ETHは、下落する建玉(オープンインタレスト)がレバレッジのフラッシュ(清算)を示していたため、$1B規模のデリバティブ売りを吸収した。新たな弱気ポジションではない。
イーサリアムのデリバティブ市場は、ドナルド・トランプの地政学的な発言が世界の市場における見通しを変えたことを受けて、突発的なショックに見舞われた。トレーダーたちはイラン情勢の緊張に対しては、より落ち着いたトーンになると見込んでポジションを取っていたが、そのメッセージは代わりに、数週間のうちにエスカレートする可能性を示唆していた。
この変化は、伝統的資産とデジタル資産の双方にわたる急速なリスクオフ反応を引き起こした。数分以内に、資金は株式から安全資産(セーフヘイブン)のインストゥルメントへと回転し、仮想通貨デリバティブにも波及した。
Darkfostによれば、まず債券市場が反応し、米国債が大きくリリ―(上昇)した。同時に、S&P 500はおよそ$5000億($500 billion)の時価総額を消し去った。圧力はすぐに暗号資産へ波及し、そこでイーサリアムのデリバティブが強い売りを吸収した。1時間以内に、ETHデリバティブでは売りサイドの出来高が$10億($1 billion)超に達し、そのうち約$9億6800万($968 million)がバイナンスに集中した。
🔴 トランプのスピーチ後、1時間でETHの$1B売りがデリバティブに直撃
世界中の市場が、イランとの紛争に関してドナルド・トランプがデエスカレーション(緊張緩和)の演説をするのを予想していた一方で、彼の発言はまったく別の方向へ進んだ。
その代わりに、トランプは… pic.twitter.com/nz6kIK1Clw
— Darkfost (@Darkfost_Coc) 2026年4月2日
テイカー主導の売りがフローを支配し、受け身のポジショニングではなく、トレーダー間の切迫感を示していた。ボラティリティが拡大するにつれ、市場参加者はエクスポージャーを閉じるために駆け込んだ。強烈さにもかかわらず、ETHの下落は当日およそ4–5%にとどまった。この比較的軽微な下落は、清算が加速する一方でも、買い手側での吸収が強いことを示唆している。
建玉(オープンインタレスト)は、直前の数セッションで高水準にあった後、急激に$135億(near $13.5 billion)へと低下した。価格の弱さとともに建玉が減少することは、通常、新たなショートポジションというよりロングの清算を示す。今回のケースでは、トレーダーは弱気の賭けを積み増すのではなく、レバレッジを解消していた。
_Image Source: _CryptoQuant
イベントが示す主要な構造シグナル:
建玉の上昇(高止まり)は、デリバティブ市場における混雑したロング・エクスポージャーを反映していた。このような状況では、マクロ主導の急なボラティリティに対する脆弱性が高まりがちだ。トランプの発言が引き金となり、取引所間でレバレッジを迅速にリセットせざるを得なくなった。
価格の動きを見ると、大規模な売りが連鎖的な崩壊を引き起こせなかった。つまり、流動性は維持されていたことを示している。買い手は、価格が崩壊することを許さずに、強制売りを吸収した。オープンインタレストが低下しつつ、比較的安定した価格行動が続くというこの乖離は、トレンド転換ではなくリセットを示すことが多い。

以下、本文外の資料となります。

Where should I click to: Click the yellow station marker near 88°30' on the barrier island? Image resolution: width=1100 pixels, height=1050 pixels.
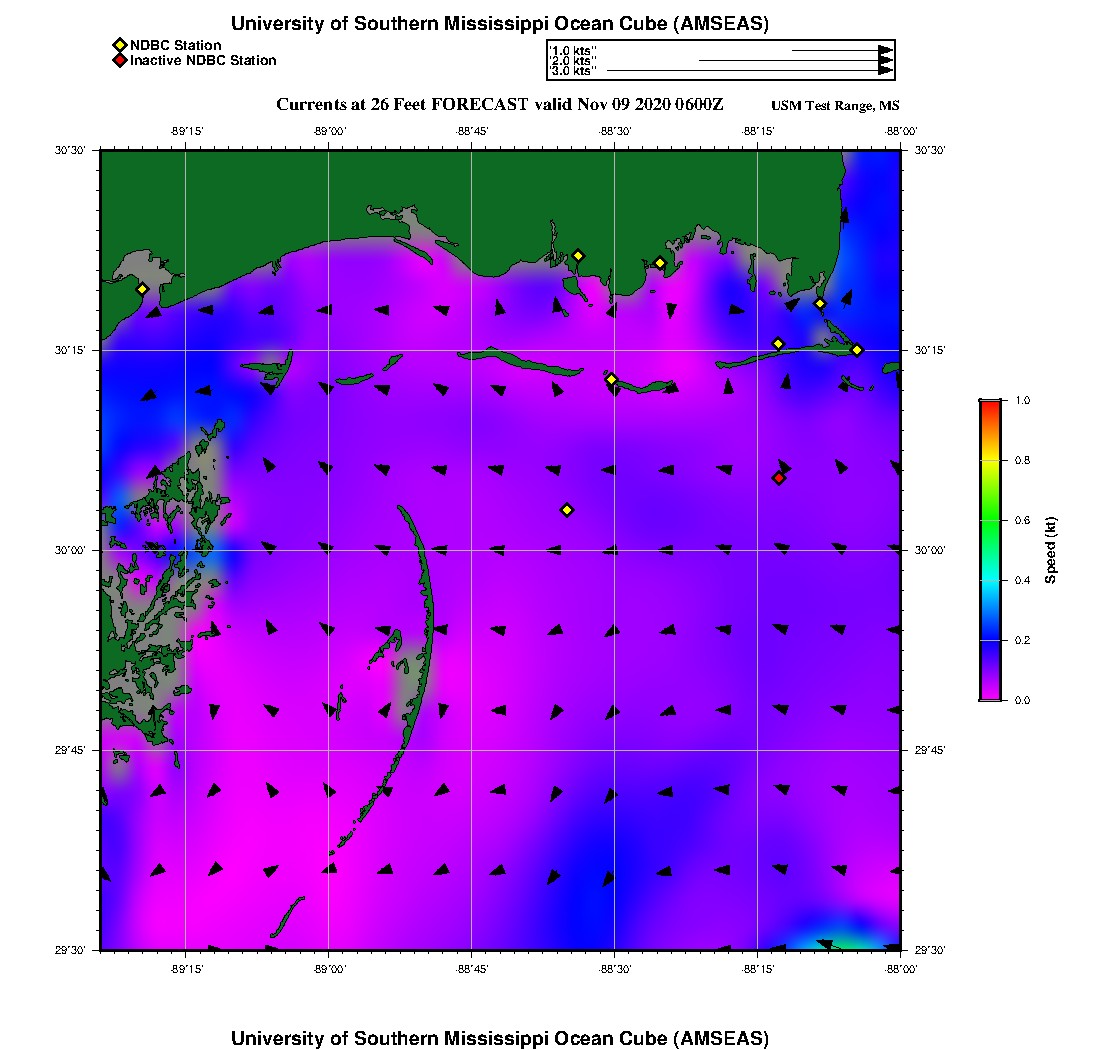click(612, 379)
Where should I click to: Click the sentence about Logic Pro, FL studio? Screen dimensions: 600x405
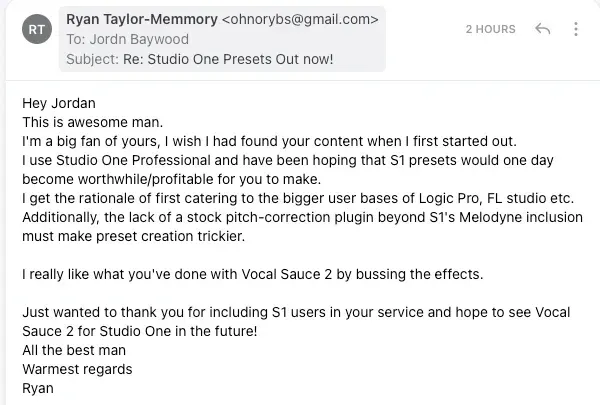(298, 198)
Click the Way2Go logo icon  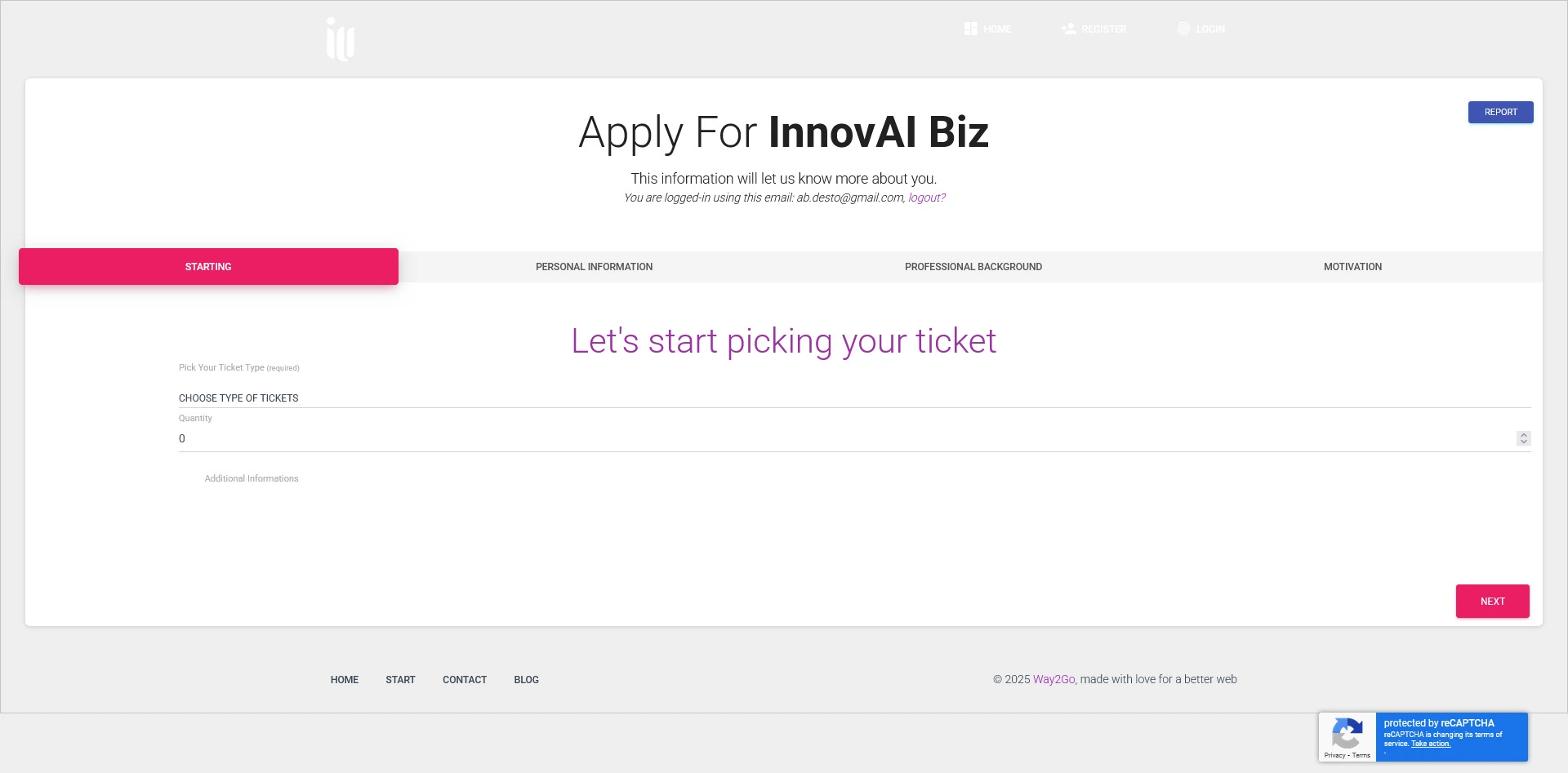coord(340,38)
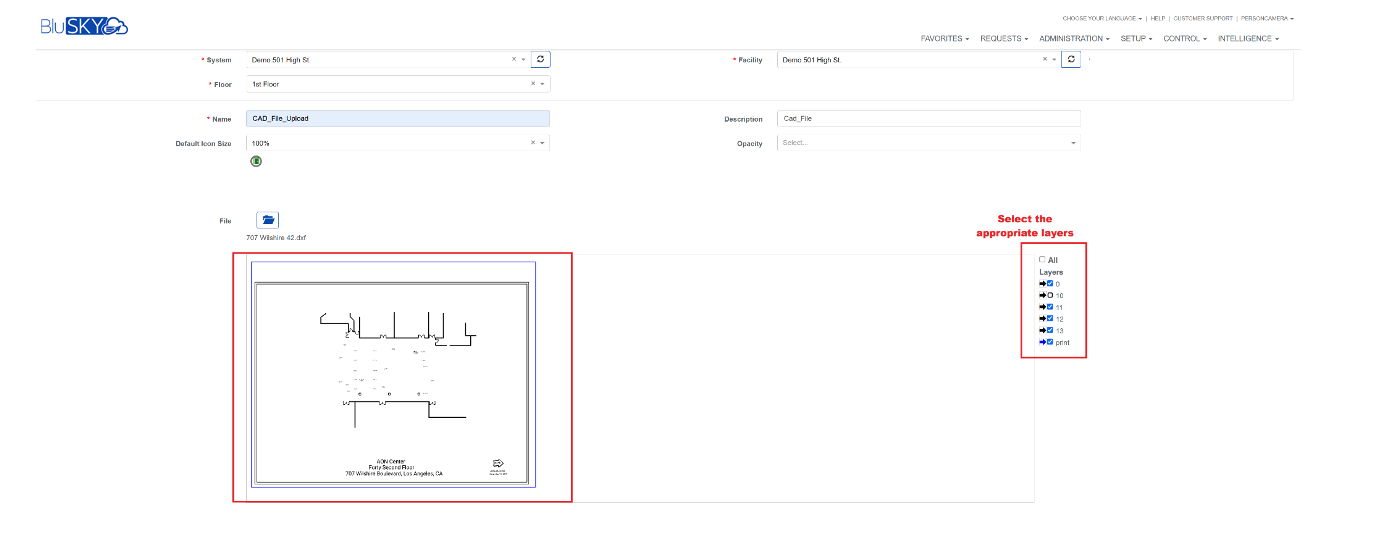Clear the System selection with the X
Screen dimensions: 1382x540
514,60
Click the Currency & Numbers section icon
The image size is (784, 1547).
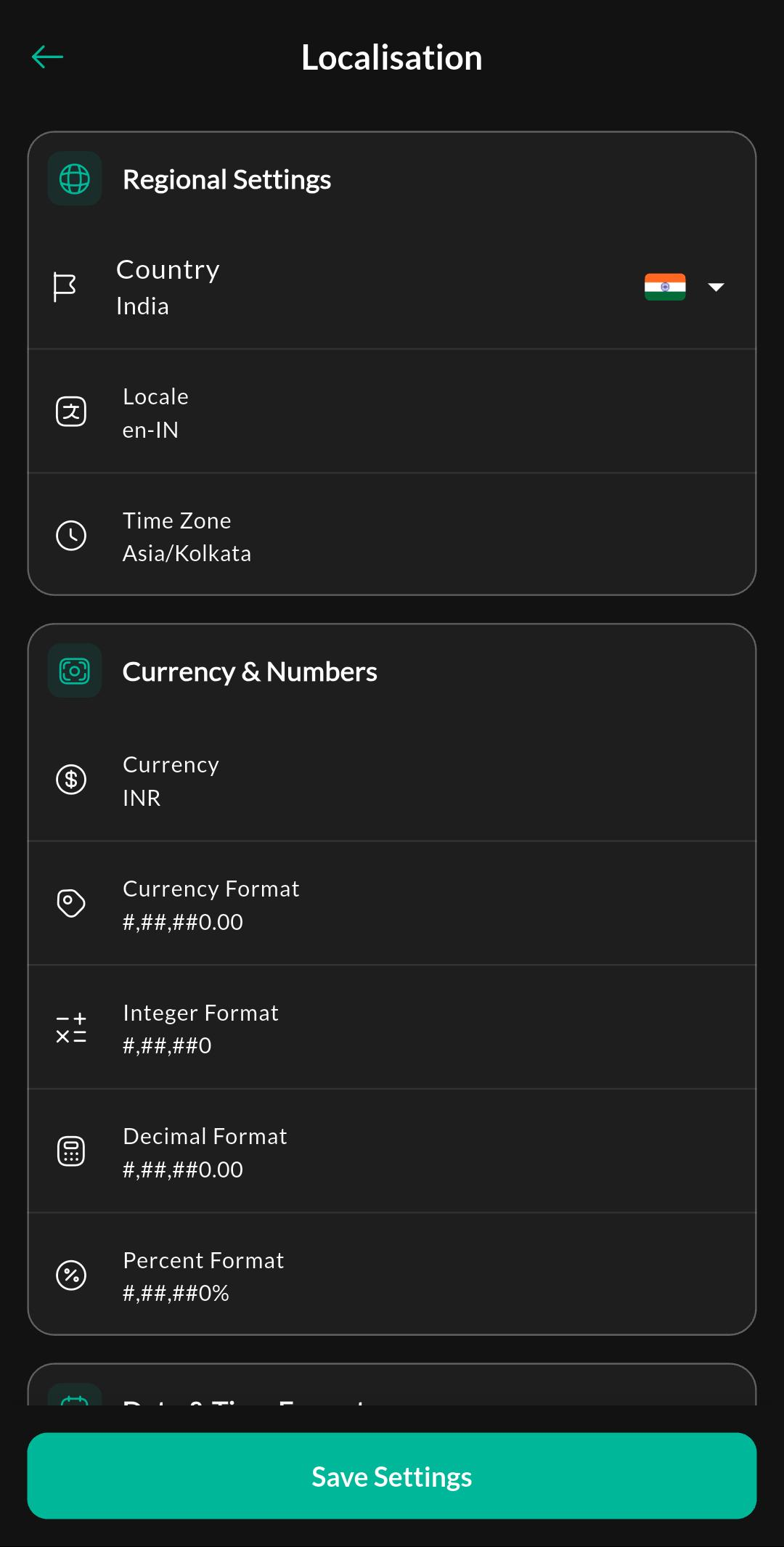click(x=75, y=671)
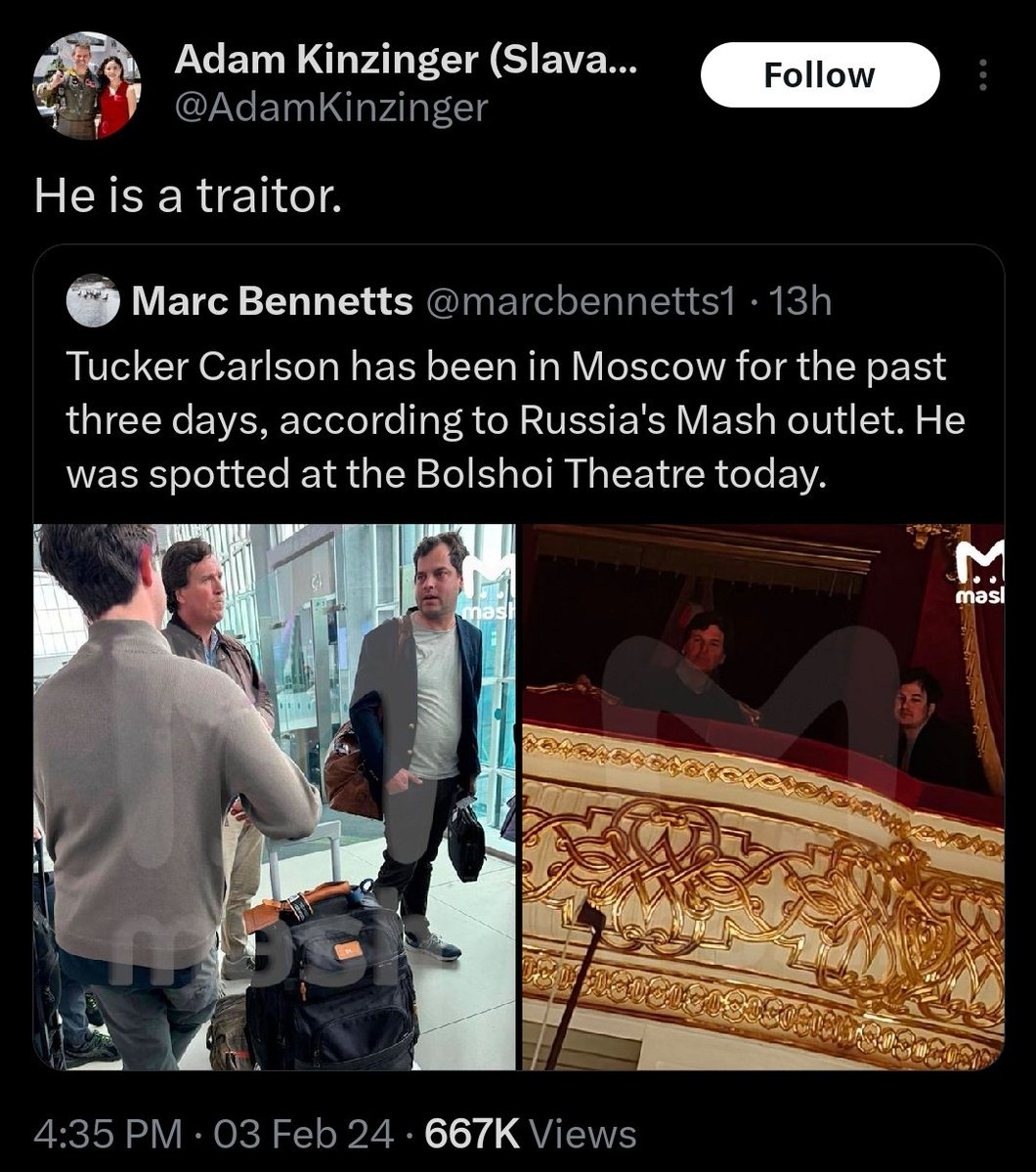Open Marc Bennetts' small profile avatar
Screen dimensions: 1036x1172
pos(93,301)
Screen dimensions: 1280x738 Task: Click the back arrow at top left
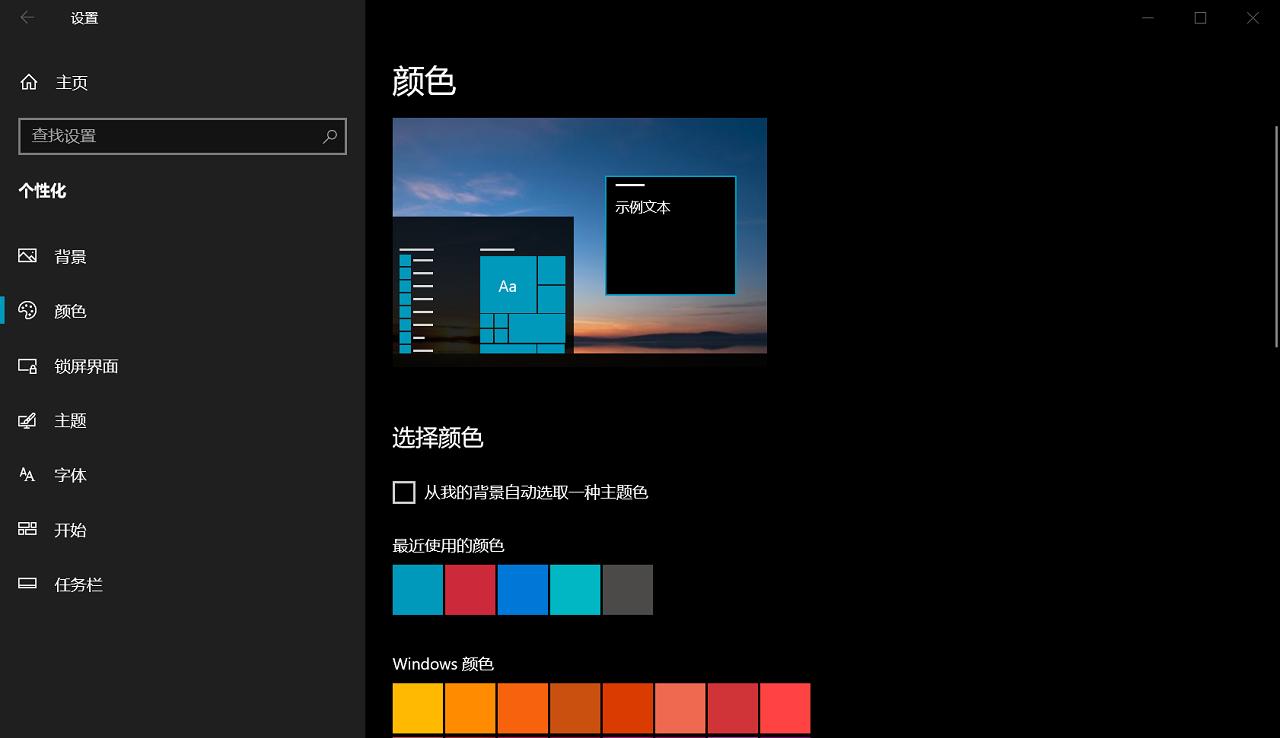point(27,17)
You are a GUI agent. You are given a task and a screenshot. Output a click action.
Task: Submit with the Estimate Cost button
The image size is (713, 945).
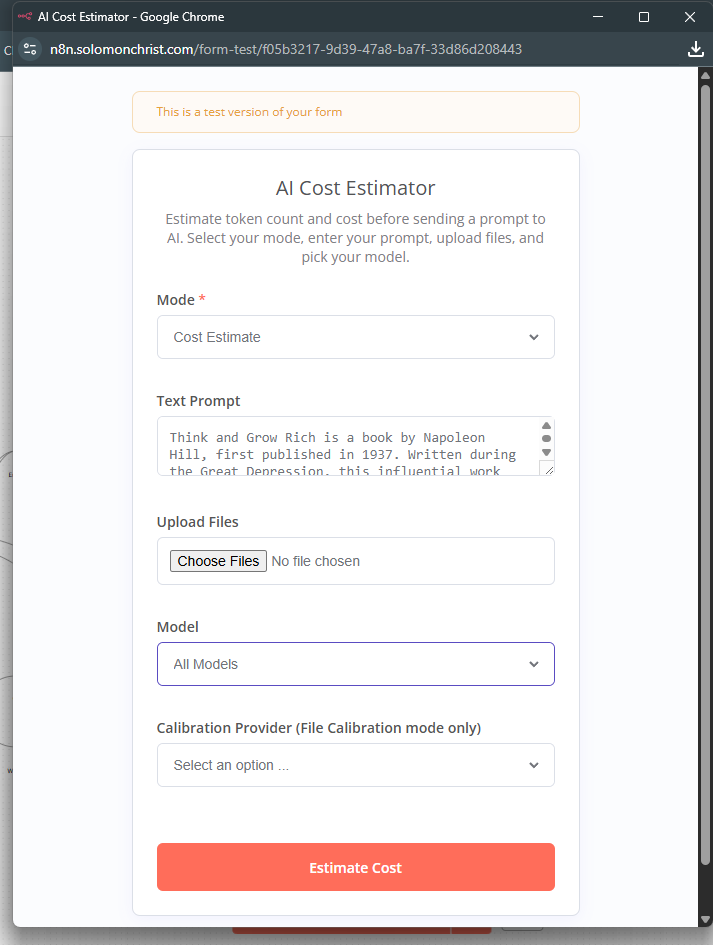(x=355, y=867)
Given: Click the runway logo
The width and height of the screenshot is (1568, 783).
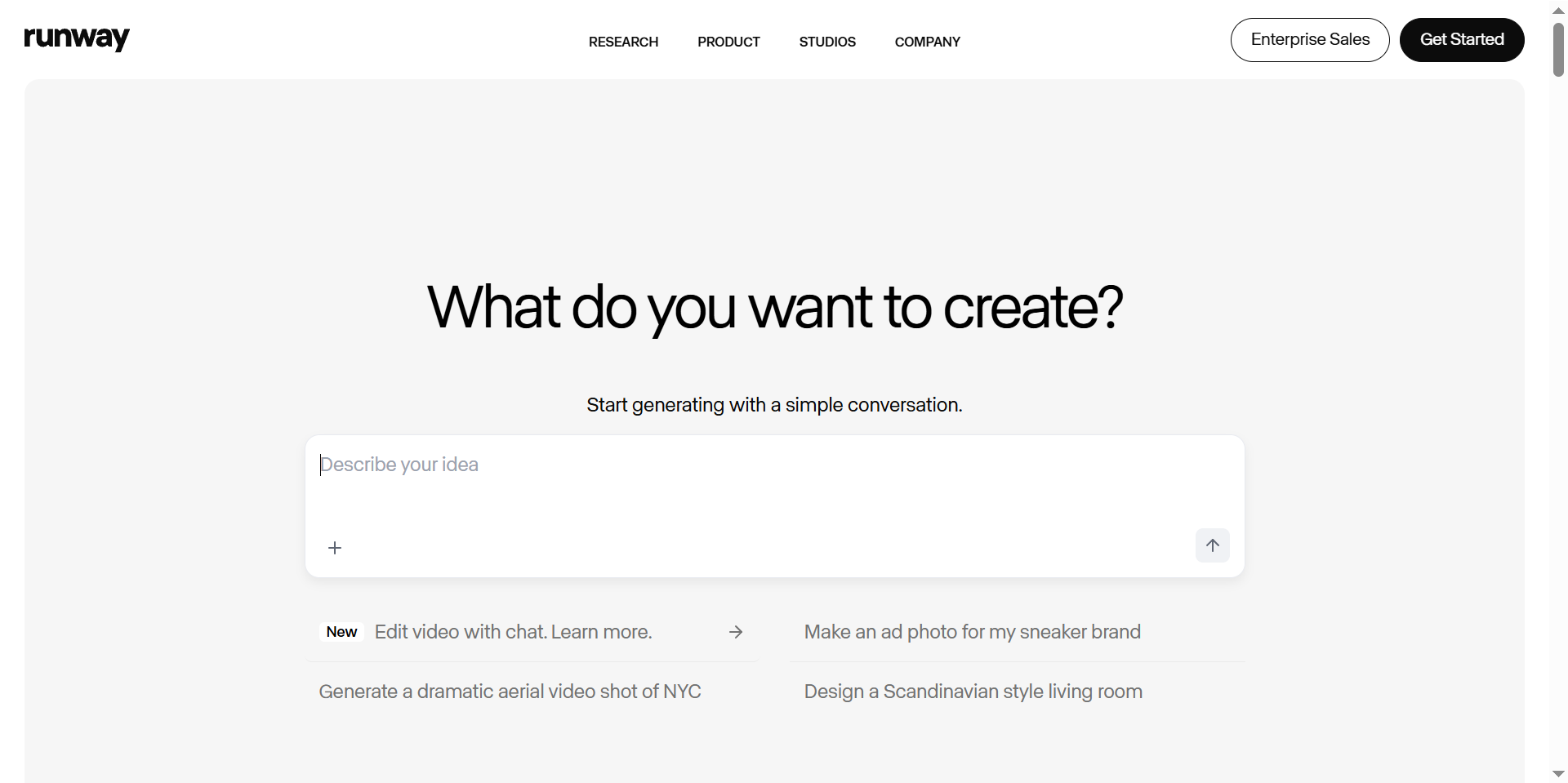Looking at the screenshot, I should click(x=77, y=38).
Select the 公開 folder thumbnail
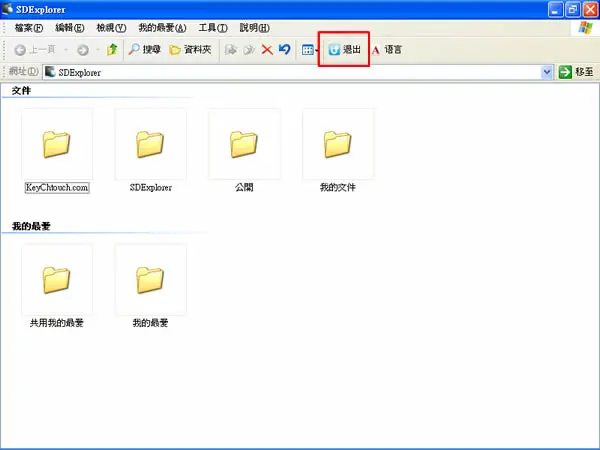The width and height of the screenshot is (600, 450). coord(245,144)
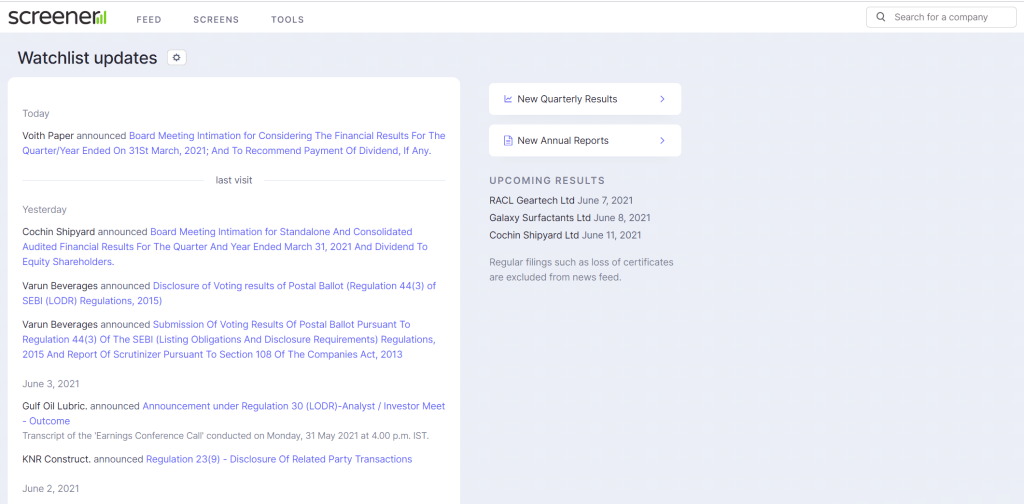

売り圧力はスポット取引所ではなく、レバレッジのかかった市場に強く集中していた。デリバティブ主導の値動きは鋭い一方で、特に外部ショックと結びつく場合は短命になりやすい。余剰レバレッジが解消されると、ポジショニングが混雑しにくくなるため、市場は安定しやすい。
市場構造は、拡張から圧縮へと変化した。先行していた価格の強さは、建玉の上昇によって支えられており、レバレッジ主導の上昇を示していた。その局面は、建玉が価格とともに縮小することで終わり、ポジショニングのリセットが示された。こうしたリセットは、時間の経過とともにシステミック(体系的)リスクを下げ、市場の安定性を高めることが多い。
今後の見通しは、ポジショニングがどのように再構築されるか次第だ。オープンインタレストが安定し、価格も回復するなら、フラッシュ(清算)は過ぎ去ったことを示唆する。一方で、価格の弱さが続いているにもかかわらず建玉が上昇するなら、市場に新たなショート・エクスポージャーが入り込んでいることを示すだろう。